Source passage:
╭──
Three more recent articles feature
corporations acting in their own self-interest, and against the
interests of their employees and customers.
Two of the articles are about offshoring -- where the corporations seem destined
to 'win', and workers worldwide will lose:
- An article
from Jim Lobe at OneWorld
summarizes a new report by Oxfam, showing that Wal-Mart and other large
multinational retailers are driving down wages and working conditions
all over the world. It's a neat corporatist trick: Don't own the third world sweatshop, control it by being its dominant
customer. Then coerce them incessantly to lower their wholesale price
at any cost. The sweatshop has no alternative but to reduce its costs
to keep its biggest customer without going bankrupt, and to do that it
must abrogate even dismally low social and environmental standards. And
in the unlikely case someone dares to blow the whistle, Wal-Mart can
simply say "That isn't one of our
companies, we're merely a customer
of theirs; we have no control over how they operate". The Washington Post in a related
article said: "As capital scours the globe for cheaper and more
malleable workers, and as poor countries seek multinational companies
to provide jobs, lift production and open export markets, Wal-Mart and
China have forged themselves into the ultimate joint venture, their
symbiosis influencing the terms of labor and consumption the world
over."
OneWorld goes on:
"That marriage, however, according to the both the Post account and the Oxfam report,
has come largely at the expense of the worker on the factory line.
╰──
Given information:
╭──
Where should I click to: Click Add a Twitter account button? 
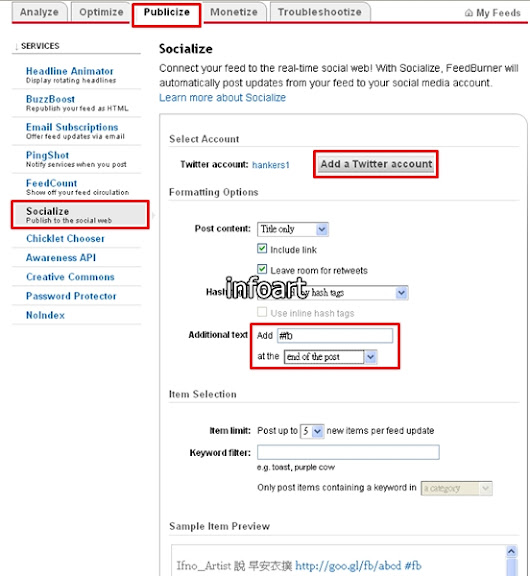[x=376, y=164]
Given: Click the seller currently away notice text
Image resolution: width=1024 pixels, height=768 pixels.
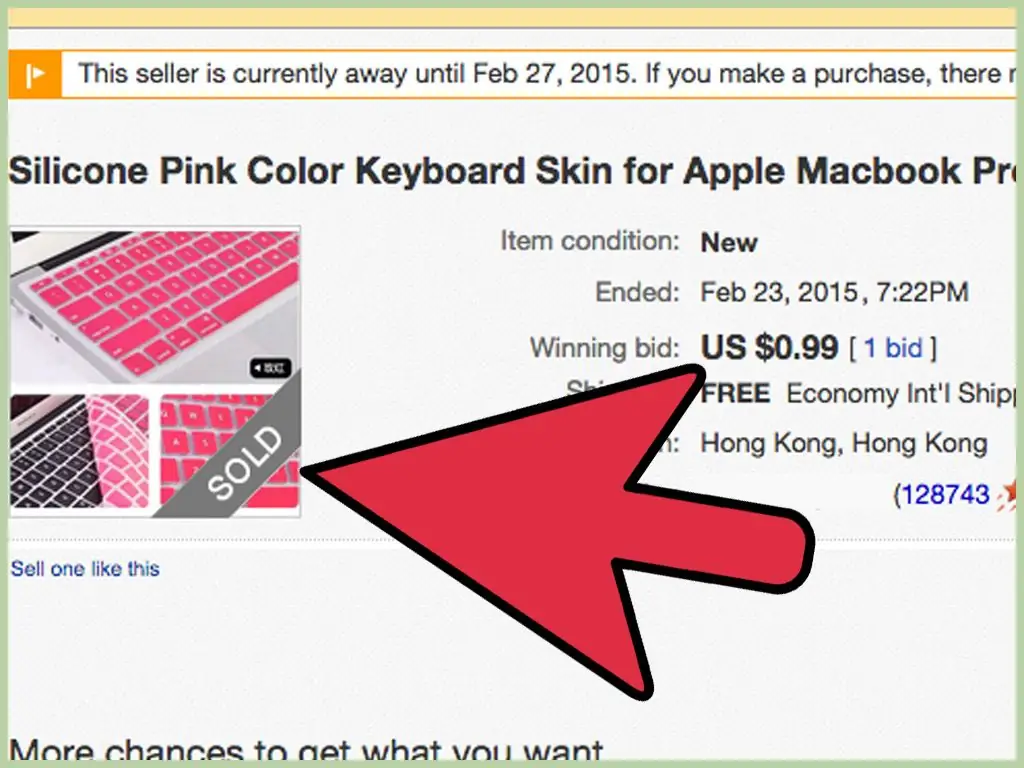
╰──
In the offshoring passage, which organization's new report does the Jim Lobe article at OneWorld summarize? The data plays no part in this.

Answer to the task: Oxfam's